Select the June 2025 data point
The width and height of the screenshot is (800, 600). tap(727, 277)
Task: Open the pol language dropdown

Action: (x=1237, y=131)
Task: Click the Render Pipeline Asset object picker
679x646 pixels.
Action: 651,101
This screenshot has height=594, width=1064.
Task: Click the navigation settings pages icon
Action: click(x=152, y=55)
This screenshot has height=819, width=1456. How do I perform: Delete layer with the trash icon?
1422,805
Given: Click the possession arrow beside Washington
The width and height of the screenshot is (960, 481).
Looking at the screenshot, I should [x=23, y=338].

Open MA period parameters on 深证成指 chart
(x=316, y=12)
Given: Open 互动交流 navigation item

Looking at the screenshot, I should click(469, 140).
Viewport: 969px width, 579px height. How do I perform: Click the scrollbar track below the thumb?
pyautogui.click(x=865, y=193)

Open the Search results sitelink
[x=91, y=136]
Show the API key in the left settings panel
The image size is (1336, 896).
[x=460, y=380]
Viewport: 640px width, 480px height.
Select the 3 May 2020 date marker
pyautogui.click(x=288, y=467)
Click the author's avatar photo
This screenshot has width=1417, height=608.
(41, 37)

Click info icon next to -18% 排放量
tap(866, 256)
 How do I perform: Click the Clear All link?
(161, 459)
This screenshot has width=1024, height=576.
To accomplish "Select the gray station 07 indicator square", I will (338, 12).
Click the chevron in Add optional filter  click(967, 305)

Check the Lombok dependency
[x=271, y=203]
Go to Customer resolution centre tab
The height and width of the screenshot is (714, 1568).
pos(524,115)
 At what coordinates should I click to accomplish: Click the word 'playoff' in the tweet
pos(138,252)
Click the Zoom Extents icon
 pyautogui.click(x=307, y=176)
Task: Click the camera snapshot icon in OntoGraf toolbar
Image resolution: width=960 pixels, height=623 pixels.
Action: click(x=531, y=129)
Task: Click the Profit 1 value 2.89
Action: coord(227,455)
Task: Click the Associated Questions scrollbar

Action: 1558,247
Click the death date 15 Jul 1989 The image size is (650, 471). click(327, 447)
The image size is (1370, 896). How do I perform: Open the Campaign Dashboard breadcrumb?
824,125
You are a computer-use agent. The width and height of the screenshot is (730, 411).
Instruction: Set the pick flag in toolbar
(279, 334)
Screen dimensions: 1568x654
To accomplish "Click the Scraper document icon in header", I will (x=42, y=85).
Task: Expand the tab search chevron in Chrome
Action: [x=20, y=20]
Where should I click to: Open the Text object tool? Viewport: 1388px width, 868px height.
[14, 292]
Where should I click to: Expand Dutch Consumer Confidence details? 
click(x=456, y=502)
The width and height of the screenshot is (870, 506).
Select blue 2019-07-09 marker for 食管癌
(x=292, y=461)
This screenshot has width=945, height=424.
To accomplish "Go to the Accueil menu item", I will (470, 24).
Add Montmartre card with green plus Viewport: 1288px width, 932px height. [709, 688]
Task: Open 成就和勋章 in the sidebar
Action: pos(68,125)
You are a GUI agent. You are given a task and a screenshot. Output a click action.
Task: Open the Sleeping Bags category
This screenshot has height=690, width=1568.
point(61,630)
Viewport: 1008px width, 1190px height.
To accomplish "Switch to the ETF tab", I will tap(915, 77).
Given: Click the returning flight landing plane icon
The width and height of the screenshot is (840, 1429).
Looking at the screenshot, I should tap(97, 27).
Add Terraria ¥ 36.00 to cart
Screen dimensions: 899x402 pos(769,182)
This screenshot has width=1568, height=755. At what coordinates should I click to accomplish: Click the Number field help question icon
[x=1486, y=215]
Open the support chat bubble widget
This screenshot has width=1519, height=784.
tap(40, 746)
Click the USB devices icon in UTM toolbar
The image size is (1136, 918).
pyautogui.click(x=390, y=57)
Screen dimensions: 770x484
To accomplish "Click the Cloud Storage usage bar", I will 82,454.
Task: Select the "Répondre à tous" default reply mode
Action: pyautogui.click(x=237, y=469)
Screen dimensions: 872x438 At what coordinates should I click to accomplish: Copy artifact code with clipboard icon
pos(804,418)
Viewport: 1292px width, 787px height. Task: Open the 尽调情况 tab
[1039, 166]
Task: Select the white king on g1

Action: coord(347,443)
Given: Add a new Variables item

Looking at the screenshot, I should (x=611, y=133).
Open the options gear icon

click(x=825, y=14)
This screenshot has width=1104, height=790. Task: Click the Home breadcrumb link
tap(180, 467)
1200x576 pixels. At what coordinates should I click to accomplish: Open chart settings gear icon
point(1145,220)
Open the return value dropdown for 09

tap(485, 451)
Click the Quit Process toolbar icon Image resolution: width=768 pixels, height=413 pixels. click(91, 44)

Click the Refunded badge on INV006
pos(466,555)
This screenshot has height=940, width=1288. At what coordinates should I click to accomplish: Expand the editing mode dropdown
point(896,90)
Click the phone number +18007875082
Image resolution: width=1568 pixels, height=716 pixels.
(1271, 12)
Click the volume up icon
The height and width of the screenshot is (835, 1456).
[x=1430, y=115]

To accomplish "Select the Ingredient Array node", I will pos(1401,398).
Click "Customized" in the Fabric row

• _STATED PROBLEM_
Return every line of the data above that contains the word "dropdown", matching its case exactly.

• _RESPONSE FOR THIS EXERCISE_
Task: Open the pol language dropdown
Open the return value dropdown for 09
This screenshot has height=940, width=1288. At what coordinates should I click to accomplish: Expand the editing mode dropdown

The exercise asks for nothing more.